Capitalization threshold” is the value above which assets are capitalized and reported in the financial statements. 

Carrying amount” is the amount at which a tangible capital asset is recognized after deducting any accumulated amortization and accumulated impairment losses.

Carrying costs” are costs directly attributable to an asset’s acquisition, construction or development activity where, due to the nature of the asset, it takes a long period of time to get it ready for its intended use. 

Component” is part of an asset with a cost that is significant in relation to the total cost of that asset.  Component accounting recognizes that each part might have a different useful life and requires separate accounting for each component that has a different useful life than the whole asset does. 

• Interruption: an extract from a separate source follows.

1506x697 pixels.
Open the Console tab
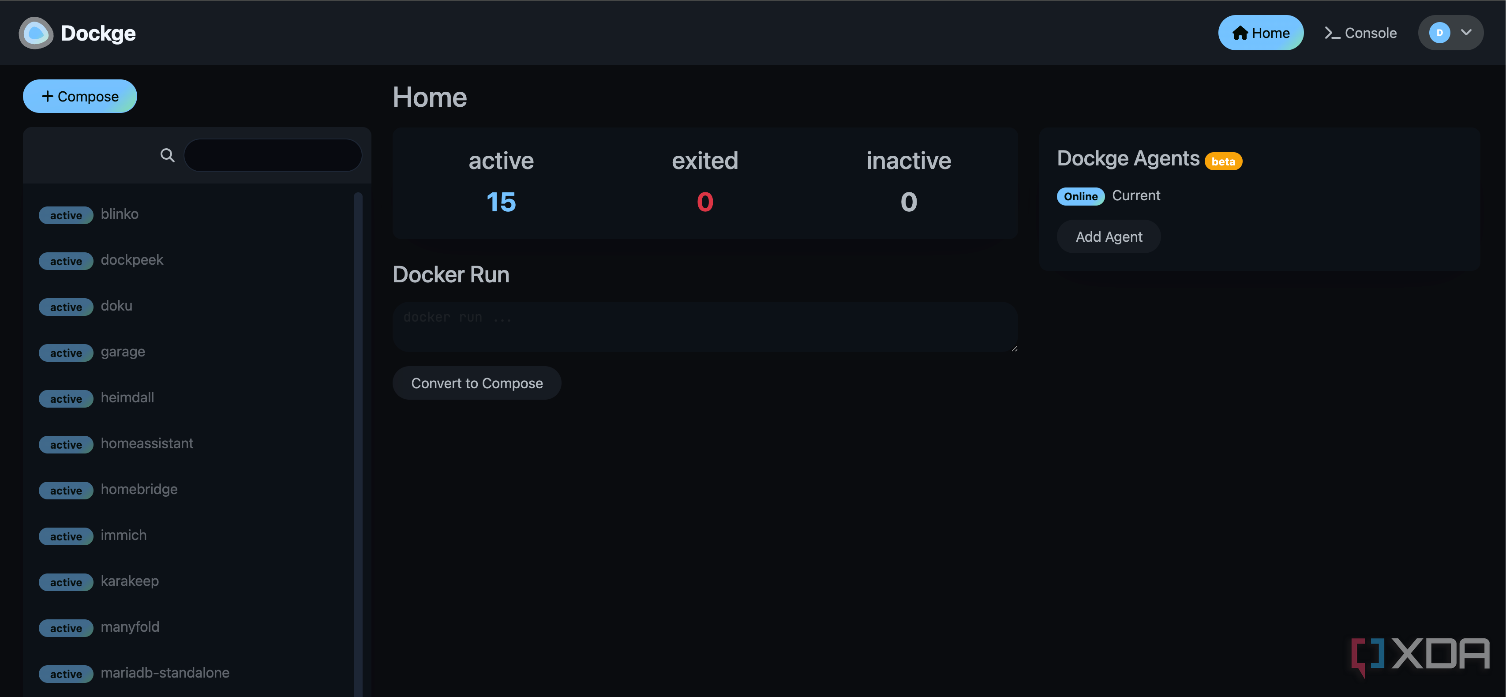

Cost” is`1 the gross amount of consideration given up to acquire, construct, develop or better a tangible capital asset, and includes all costs directly attributable to acquisitions, construction, development or betterment of the tangible capital asset, including installing the asset at the location and in the condition necessary for its intended use. The cost of a contributed tangible capital asset, including a tangible capital asset in lieu of a developer charge, is considered to be equal to its fair value at the date of contribution. Capital grants would not be netted against the cost of the related tangible capital asset.

Disposal” refers to the removal of a capital asset from service as a result of sale, destruction, loss or abandonment. 

Estimated useful life” is the estimate of the period over which a capital asset is expected to be used or the number of units of production that can be obtained from the asset. It is the period over which an asset will be amortized and is normally the shortest of the physical, technological, commercial or legal life.

Fair value” is the amount of the consideration that would be agreed upon in an arm’s length transaction between knowledgeable, willing parties who are under no compulsion to act. 

Gain on disposal” is the amount by which the net proceeds realized upon as asset’s disposal exceeds the asset’s net book value. 

Group assets” are homogenous in terms of their physical characteristics, use and expected life. Group assets are amortized using a composite amortization rate based on the average useful life of the different assets in a group. 

Leased capital assets” are non-financial assets leased by the organization for use in the delivery of goods and services. Substantially all of the benefits and risks of ownership are transferred to the municipality without requiring the transfer of legal ownership.

Loss on disposal” is the amount by which the net book value of a capital asset exceeds the net proceeds realized upon the asset’s disposal. 

Market value” is defined as the estimated amount for which a property would be exchanged on the date of valuation between a willing buyer and a willing seller in an arm’s length transaction wherein the parties had each acted knowledgeably, prudently and without compulsion.

Maintenance and repairs” maintain the predetermined service potential of a tangible capital asset for a given useful life. Such expenditures are charged in the accounting period in which they are made.

Net book value” of a tangible capital asset is its cost, less both accumulated amortization and the amount of any write-down.

Residual value” is the estimated net realizable value of a tangible capital asset at the end of its useful life to a government. 

Tangible Capital Asset” means a non-financial asset having physical substance that:

  1. are held for use in the production or supply of goods or services, for rental to others, for administration purposes or for the development, construction, maintenance of other tangible capital assets;
  2. have useful economic life extending beyond an accounting period;
  3. are to be used on a continuing basis; and are not for sale in the ordinary course of operations.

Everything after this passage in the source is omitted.